**Text**.
:::::

Righting a Wrong for a Quadriplegic Following On the Job Injury in Washington State

On a daily basis our law firm provides free information to the public on injuries that occur on and off the job.   But recently we were proud to file a court action asking that the Department of Labor and Industries (Department) be required to pay for the personal care needs of a worker paralyzed from the neck down due to an on the job injury.

The appeal by our office was what is known as: Pro-bono: “For the Public Good”; that is, a professional, in this case, our law firm, takes on work voluntarily and without payment to do “Public Good”.  We had the opportunity to clearly right a wrong, to educate the Department, and, hopefully, make the path easier for other paralyzed workers.

The worker’s doctor had said his patient needed 24 hour care.  The Department said that only 12 hours of care was required.  This 12 or 24 hour debate was the heart the dispute in this case. In our taking of the sworn testimony of the Department’s expert on medical aid services needed by this worker, the expert admitted that while it was her opinion that only 12 hours of services were needed, those services had to be 12 hours of services delivered over a 24 hour clock.  For example, the worker had to be turned every 2 hours during the entire 24 hour day.  The expert for the Department agreed she did not know of any health care agency that would be able to somehow divide up these 12 hours of services she recommended over the 24 hour schedule.  For example, no company would have someone come by at 2 a.m. to turn the worker, then return at 4 a.m. to repeat the care if they were hired to provide only 12 hours of services; just the travel time to and from the worker’s house would eat up much of that time allowed.

In the case of this appeal on whether the worker required basic medical needs, it was argued that if such services were needed, the worker would simply have to leave the home to enter a care facility. So rather than provide the medical services in the home of the worker, the Department was saying if you need round the clock care, pack your bag, you will have to give up living in your home.  Not only is this argument dehumanizing, but there is a good body of evidence that once a person enters a care facility, their life expectancy is reduced for multiple reasons; it is simply healthier to remain in your home. See the following website and others: Life Expectancy Compression: The impact of moving into a long term care facility on length of life | Life Care Funding

The good news, after hiring an expert on behalf of the injured worker and taking testimony, the Department agreed to (1) no less than 17 hours of attendant care services per day (2) without a future reduction in those hours absent proof of a significant improvement in the worker’s condition.  This second point was significant as there is a periodic review performed by the Department, and the next reviewer, without evidence of significant improvement in the worker’s condition, could have reduced the hours allowed just by recalculating such; thereby requiring more litigation.

:::::

**Exercise set**.
(1) In the article about the paralyzed worker's appeal, how many hours of attendant care per day did the Department finally agree to provide at minimum?
(2) Quote the article word for word, from "On a daily basis" up to and including "other paralyzed workers.".
The listing is separate material and has nothing to do with the article.

**Material provided**.
:::::

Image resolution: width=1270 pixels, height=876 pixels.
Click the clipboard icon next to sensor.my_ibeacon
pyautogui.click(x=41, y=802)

:::::

**Numbered responses**.
(1) No less than 17 hours per day.

(2)
On a daily basis our law firm provides free information to the public on injuries that occur on and off the job.   But recently we were proud to file a court action asking that the Department of Labor and Industries (Department) be required to pay for the personal care needs of a worker paralyzed from the neck down due to an on the job injury.

The appeal by our office was what is known as: Pro-bono: “For the Public Good”; that is, a professional, in this case, our law firm, takes on work voluntarily and without payment to do “Public Good”.  We had the opportunity to clearly right a wrong, to educate the Department, and, hopefully, make the path easier for other paralyzed workers.